For her entire life, Jami Ledbetter has drawn on her eyebrows due to a rare condition that prevented the hairs from growing naturally.
She was thrilled when her daughters told her about a process known as microblading that involves tatooing eyebrows with a thin needle or blade.
Ledbetter’s daughters purchased a $250 microblading session on Groupon, but things did not go as planned.
“I would never wish this on my worst enemy,” the 42-year-old mother said in an interview with Fox 4 News in Kansas City. “What it’s done to my self-confidence, it’s been hard.”
“I was devastated,” Ledbetter said. “I was even dating a guy, and he stopped dating me at that point.”
The botched job was performed by a woman who claims she was certified in the beauty technique.
Embarrassed and depressed, Ledbetter went to another beautician who said the mistake could be camouflaged. Six weeks later her eyebrows appeared worse than ever.
Finally Ledbetter was referred to Kara Gutierrez, a professionally licensed and insured tattoo artist.
“It took everything in me to hold back tears because this is the worse I’ve ever seen,” Gutierrez said.
Gutierrez has been in the beauty industry since 2011 and owned her own business since 2016.
She removed Ledbetter’s poorly constructed eyebrows with Li-ft, apigment lightening solution that is injected into the bad ink. The process takes multiple sessions separated by two months at a time.
“It’s very unpredictable to how much you can remove, but it works.” Gutierrez explained.
Gutierrez revealed that microblading isn’t regulated like the tattoo industry in Missouri. “Nobody’s governing this,” she said. “No one is saying, ‘This is the right way. This is the wrong way.’”
“This is something that is permanent on your face,” Gutierrez said. “You have to make sure your artist knows what they’re doing.”

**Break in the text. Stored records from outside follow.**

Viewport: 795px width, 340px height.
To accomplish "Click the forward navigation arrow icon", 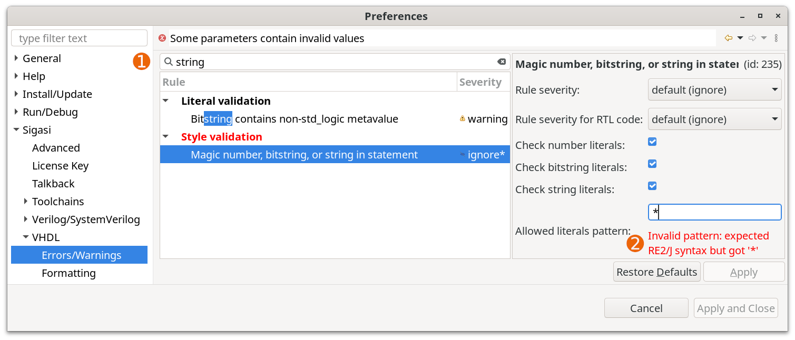I will tap(752, 38).
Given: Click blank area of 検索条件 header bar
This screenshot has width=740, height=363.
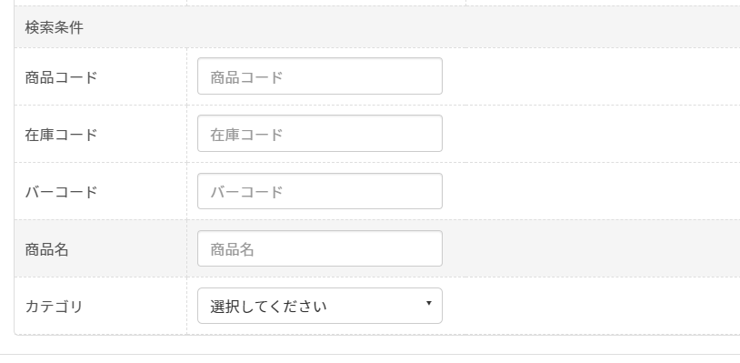Looking at the screenshot, I should [411, 27].
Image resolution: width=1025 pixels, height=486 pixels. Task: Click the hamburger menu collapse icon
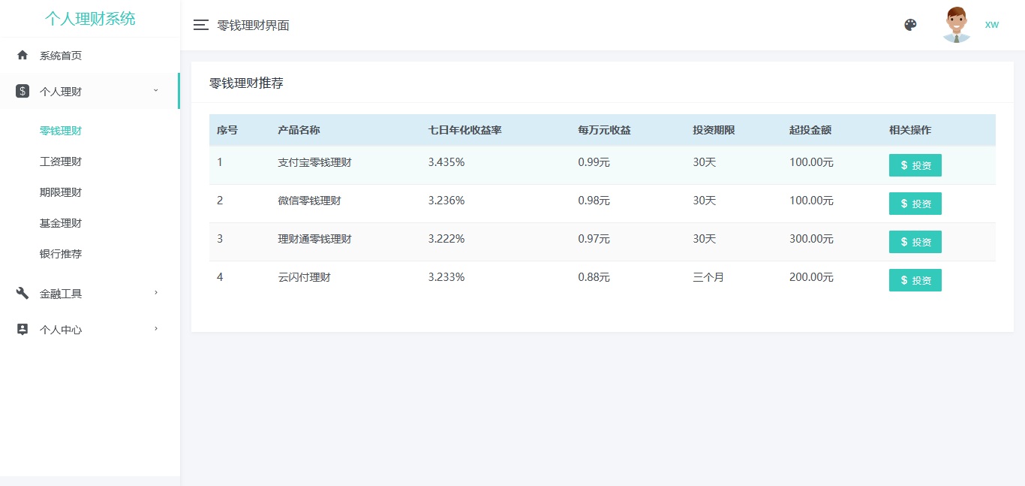(200, 25)
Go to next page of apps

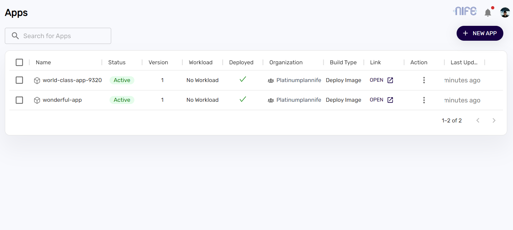click(x=494, y=120)
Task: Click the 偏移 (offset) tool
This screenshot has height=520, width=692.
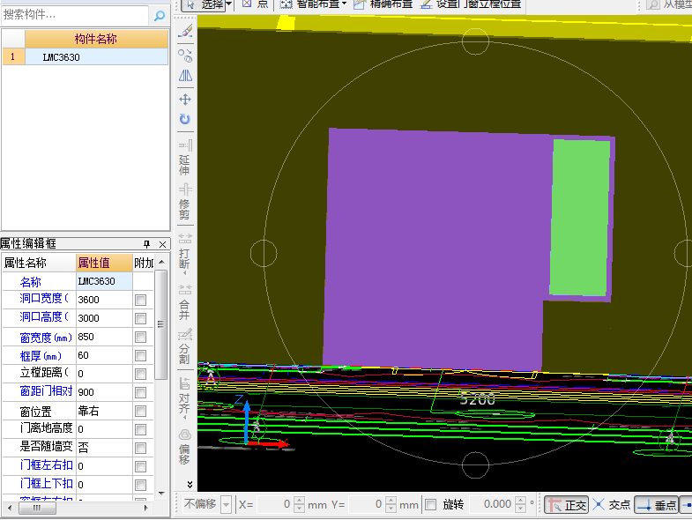Action: 185,442
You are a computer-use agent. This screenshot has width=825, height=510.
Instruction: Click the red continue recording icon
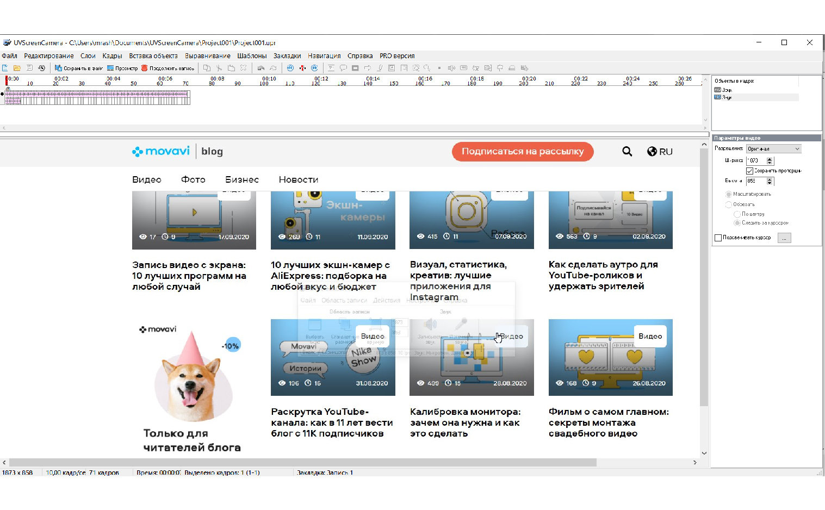click(x=145, y=68)

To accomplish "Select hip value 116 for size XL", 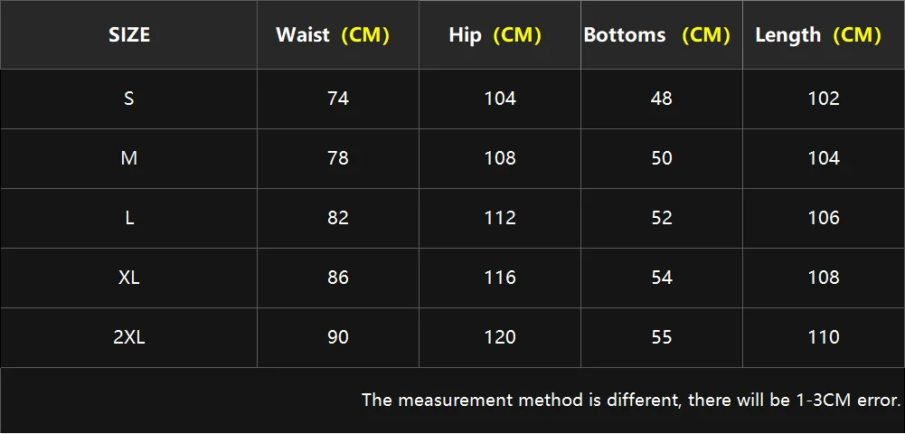I will [x=500, y=278].
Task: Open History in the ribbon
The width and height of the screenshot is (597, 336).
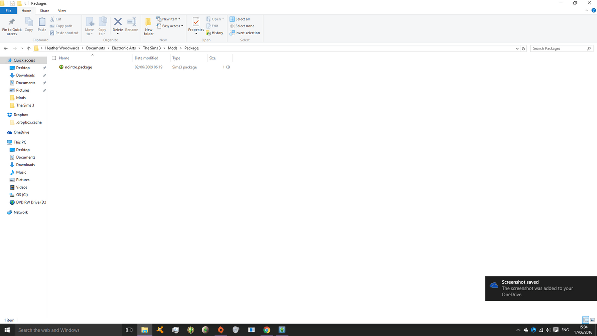Action: (215, 33)
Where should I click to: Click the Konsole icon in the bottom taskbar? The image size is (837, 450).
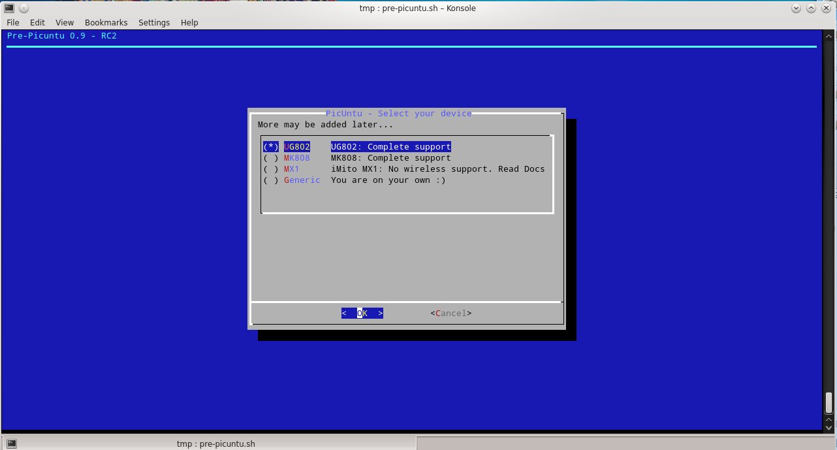10,443
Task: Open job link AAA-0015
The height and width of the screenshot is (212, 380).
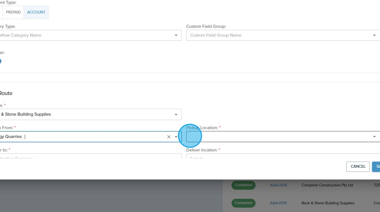Action: click(278, 203)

She cautioned anyone who is considering a microblading procedure. “A certification is just a fancy piece of paper saying [someone] learned how to do this,” she added. “It doesn’t necessarily mean [they’re] an expert. “Don’t just look into the person that’s doing it. Look into their instructor.”
The woman responsible for Ledbetter’s disfigurement is currently out of business. Ledbetter still has two to three more sessions with Gutierrez to completely remove the bad brows at a total cost of at least $1,000.